There are several reasons for this:

1. **Respect for users**: I aim to provide a welcoming and inclusive environment for all users. Sharing dirty jokes might make some people uncomfortable or even offend them.
2. **Safety and responsibility**: As a responsible assistant, I want to ensure that our conversation remains safe and respectful for everyone involved.
3. **Focus on helpful content**: My primary goal is to provide informative and helpful responses to your questions. I'd rather focus on sharing useful information, advice, or entertainment that's suitable for all ages.

If you're looking for a good laugh, I can try to share some clean and funny jokes or puns with you! Would you like me to try and lighten the mood?
> are you afraid to offend the snowflakes?
I'm not trying to be overly cautious or "snowflake-averse." Rather, it's just a matter of being aware of the diverse range of perspectives and sensitivities that exist in the world.

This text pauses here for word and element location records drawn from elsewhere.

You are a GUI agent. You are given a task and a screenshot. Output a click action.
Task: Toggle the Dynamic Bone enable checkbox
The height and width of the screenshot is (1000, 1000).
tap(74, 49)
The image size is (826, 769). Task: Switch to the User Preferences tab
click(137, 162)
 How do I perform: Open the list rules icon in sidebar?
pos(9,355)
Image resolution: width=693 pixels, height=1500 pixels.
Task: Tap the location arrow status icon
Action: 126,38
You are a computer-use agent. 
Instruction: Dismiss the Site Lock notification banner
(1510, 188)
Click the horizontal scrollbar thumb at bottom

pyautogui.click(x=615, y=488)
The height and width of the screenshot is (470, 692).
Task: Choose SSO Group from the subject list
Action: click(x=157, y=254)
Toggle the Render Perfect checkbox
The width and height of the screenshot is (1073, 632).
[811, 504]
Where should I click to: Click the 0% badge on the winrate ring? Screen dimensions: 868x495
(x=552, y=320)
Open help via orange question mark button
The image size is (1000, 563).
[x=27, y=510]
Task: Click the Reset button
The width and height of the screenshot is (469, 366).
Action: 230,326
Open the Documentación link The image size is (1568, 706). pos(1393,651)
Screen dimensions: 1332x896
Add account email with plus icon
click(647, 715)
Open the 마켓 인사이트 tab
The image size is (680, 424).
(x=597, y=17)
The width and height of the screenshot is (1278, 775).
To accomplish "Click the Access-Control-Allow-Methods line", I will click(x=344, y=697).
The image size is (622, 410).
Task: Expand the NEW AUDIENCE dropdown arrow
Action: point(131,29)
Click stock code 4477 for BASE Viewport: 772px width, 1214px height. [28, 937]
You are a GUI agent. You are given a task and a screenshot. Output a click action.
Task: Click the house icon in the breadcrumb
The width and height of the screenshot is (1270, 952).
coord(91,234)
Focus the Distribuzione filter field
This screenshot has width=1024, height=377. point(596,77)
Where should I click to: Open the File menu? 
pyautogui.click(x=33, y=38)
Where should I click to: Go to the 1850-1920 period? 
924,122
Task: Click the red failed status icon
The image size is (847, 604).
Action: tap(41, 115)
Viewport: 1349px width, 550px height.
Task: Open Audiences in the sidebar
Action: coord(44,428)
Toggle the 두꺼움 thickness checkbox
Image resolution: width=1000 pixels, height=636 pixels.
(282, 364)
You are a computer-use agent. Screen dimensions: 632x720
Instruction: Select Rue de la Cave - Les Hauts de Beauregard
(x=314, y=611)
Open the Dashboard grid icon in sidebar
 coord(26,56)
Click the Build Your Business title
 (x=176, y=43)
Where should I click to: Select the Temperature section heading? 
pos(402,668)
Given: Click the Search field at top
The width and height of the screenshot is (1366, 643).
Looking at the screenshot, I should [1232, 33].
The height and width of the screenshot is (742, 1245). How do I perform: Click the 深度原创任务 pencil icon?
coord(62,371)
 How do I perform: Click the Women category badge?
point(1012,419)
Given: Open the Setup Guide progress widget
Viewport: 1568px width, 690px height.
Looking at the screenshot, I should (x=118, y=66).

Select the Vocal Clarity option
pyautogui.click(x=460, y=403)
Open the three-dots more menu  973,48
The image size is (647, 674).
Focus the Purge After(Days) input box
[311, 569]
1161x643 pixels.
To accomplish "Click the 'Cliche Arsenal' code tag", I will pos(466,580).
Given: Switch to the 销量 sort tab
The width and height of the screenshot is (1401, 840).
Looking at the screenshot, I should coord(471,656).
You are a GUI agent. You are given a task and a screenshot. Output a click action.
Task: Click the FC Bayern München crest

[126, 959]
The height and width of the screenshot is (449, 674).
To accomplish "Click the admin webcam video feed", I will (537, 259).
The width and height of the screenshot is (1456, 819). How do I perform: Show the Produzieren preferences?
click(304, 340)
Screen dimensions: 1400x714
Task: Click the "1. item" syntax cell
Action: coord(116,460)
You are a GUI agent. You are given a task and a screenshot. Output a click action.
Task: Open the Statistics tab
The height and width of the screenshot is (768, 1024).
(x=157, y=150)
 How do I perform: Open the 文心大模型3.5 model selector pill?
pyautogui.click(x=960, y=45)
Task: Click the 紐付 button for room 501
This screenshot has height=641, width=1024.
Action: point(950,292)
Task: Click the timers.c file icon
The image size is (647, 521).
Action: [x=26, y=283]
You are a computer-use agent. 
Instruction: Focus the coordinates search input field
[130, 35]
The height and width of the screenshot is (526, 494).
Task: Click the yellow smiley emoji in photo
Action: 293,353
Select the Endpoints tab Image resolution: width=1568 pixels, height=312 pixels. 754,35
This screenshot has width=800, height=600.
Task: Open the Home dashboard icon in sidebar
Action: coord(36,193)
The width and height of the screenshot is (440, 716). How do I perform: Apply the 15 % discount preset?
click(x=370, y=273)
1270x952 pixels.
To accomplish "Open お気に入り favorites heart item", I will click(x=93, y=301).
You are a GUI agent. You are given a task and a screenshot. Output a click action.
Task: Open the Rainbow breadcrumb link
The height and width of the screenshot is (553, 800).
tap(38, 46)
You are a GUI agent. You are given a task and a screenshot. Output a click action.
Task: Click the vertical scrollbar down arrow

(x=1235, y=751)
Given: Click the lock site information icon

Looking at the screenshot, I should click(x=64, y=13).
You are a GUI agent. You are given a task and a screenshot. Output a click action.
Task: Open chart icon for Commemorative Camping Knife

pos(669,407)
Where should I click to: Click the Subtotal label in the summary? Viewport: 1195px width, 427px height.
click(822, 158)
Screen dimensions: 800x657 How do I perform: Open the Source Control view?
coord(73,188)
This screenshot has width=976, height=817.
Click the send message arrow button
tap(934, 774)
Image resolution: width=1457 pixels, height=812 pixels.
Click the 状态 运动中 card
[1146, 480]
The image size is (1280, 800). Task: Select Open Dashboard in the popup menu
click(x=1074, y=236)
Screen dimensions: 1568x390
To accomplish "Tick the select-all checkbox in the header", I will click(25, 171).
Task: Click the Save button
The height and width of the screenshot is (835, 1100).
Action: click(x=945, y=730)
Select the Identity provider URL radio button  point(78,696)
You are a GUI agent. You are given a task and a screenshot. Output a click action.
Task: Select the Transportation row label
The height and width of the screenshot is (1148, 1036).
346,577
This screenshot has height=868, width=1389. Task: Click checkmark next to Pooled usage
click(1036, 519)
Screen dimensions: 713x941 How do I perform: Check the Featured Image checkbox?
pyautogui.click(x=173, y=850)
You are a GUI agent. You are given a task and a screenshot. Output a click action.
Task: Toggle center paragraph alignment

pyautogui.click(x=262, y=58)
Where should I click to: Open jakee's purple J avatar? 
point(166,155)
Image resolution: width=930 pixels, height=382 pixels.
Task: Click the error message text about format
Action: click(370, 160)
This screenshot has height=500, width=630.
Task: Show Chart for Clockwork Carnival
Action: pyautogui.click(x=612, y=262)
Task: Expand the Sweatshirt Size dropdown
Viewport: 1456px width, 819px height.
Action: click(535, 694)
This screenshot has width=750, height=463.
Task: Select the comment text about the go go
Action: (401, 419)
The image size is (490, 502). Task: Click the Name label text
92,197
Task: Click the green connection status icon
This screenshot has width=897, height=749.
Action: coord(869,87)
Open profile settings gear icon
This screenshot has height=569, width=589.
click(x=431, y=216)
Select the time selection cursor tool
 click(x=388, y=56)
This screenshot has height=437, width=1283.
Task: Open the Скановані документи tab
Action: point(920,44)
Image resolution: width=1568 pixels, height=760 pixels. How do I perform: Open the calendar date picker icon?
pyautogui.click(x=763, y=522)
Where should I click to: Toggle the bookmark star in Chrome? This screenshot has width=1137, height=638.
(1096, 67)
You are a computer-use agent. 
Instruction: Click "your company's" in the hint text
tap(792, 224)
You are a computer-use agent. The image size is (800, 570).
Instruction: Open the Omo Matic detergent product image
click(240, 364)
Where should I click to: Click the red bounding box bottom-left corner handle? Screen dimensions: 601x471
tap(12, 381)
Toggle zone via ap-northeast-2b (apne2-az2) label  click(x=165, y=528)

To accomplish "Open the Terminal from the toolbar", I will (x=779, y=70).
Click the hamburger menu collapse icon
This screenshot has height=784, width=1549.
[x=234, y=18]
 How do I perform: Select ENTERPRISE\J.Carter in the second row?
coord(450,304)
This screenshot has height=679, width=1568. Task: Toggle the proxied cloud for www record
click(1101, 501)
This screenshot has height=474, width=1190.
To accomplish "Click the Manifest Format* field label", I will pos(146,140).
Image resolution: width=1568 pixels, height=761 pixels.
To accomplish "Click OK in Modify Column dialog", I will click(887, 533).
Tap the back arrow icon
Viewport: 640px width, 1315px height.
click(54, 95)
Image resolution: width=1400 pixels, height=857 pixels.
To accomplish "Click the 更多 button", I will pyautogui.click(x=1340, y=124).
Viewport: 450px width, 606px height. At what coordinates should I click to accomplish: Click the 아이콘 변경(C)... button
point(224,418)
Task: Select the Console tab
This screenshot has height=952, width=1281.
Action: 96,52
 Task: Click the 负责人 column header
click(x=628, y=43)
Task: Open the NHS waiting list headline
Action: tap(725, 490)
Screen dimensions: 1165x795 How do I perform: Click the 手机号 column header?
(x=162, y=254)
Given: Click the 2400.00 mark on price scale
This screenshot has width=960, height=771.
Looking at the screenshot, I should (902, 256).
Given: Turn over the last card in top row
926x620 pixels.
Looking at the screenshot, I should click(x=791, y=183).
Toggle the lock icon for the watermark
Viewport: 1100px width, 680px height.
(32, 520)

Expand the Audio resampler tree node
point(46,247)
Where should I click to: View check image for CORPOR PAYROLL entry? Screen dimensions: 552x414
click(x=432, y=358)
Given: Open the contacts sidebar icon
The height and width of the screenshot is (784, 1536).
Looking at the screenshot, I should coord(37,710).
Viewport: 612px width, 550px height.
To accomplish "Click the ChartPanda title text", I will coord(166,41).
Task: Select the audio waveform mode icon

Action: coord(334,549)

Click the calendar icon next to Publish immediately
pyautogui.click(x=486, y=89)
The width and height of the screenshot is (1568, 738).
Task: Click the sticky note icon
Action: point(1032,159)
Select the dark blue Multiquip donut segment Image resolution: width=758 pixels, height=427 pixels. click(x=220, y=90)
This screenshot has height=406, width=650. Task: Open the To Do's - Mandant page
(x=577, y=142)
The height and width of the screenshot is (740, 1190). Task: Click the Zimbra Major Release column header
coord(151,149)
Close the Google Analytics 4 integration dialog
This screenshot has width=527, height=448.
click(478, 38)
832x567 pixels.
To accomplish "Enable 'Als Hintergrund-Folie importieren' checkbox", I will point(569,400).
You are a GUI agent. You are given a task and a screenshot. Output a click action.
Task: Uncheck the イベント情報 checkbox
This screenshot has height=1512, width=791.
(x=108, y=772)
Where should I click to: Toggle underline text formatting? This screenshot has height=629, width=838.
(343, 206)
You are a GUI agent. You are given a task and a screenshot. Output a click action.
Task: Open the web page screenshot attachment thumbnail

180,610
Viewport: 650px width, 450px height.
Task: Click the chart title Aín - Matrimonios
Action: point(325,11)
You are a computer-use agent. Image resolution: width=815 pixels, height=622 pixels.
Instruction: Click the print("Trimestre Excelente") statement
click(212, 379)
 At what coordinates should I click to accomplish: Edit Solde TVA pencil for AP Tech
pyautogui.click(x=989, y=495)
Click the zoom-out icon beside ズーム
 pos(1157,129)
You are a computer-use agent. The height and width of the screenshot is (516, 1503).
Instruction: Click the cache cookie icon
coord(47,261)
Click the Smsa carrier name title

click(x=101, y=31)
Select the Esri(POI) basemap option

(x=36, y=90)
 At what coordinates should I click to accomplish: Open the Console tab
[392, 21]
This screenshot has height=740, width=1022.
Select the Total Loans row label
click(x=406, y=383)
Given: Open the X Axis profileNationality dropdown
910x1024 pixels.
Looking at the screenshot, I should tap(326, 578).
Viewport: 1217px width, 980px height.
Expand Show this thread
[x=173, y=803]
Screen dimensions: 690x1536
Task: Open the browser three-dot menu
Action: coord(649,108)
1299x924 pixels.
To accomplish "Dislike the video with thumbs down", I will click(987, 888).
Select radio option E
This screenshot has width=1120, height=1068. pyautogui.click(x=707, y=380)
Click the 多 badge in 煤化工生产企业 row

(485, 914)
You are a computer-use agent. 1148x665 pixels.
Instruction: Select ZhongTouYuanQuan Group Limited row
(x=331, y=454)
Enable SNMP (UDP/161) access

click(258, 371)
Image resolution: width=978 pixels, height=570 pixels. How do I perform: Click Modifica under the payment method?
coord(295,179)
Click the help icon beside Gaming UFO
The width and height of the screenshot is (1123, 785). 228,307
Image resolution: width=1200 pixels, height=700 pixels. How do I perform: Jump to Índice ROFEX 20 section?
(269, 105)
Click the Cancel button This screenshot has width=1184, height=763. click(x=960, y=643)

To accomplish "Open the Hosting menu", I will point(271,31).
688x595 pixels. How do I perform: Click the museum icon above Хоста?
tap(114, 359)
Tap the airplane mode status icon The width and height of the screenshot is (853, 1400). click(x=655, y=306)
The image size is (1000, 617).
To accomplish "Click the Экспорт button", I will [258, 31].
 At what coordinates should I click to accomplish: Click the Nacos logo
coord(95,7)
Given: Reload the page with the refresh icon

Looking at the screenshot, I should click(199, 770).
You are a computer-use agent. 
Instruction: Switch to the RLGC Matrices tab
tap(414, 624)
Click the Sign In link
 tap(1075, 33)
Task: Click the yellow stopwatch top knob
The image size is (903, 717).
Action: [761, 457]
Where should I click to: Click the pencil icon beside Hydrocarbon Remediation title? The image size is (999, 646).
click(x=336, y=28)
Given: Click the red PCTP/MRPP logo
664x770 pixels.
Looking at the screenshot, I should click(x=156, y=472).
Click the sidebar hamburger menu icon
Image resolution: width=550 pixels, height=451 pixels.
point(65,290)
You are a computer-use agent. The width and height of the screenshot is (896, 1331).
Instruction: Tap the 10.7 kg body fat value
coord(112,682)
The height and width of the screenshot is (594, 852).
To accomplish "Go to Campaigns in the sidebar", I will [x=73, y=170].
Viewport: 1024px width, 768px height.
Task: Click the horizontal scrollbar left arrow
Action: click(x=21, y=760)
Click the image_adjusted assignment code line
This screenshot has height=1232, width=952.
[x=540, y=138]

As a neutral AI assistant, my purpose is to provide helpful and informative responses while respecting individual differences. I strive to avoid sharing content that might be perceived as hurtful, discriminatory, or alienating to certain groups or individuals.

That being said, I do want to acknowledge that humor can be subjective, and what one person finds funny, another might not. My goal is to find a balance between being inclusive and providing a enjoyable conversation.

If you're willing, I'd love to engage in some lighthearted banter or share a few playful jokes that are suitable for all ages! Would you like me to try and make you laugh?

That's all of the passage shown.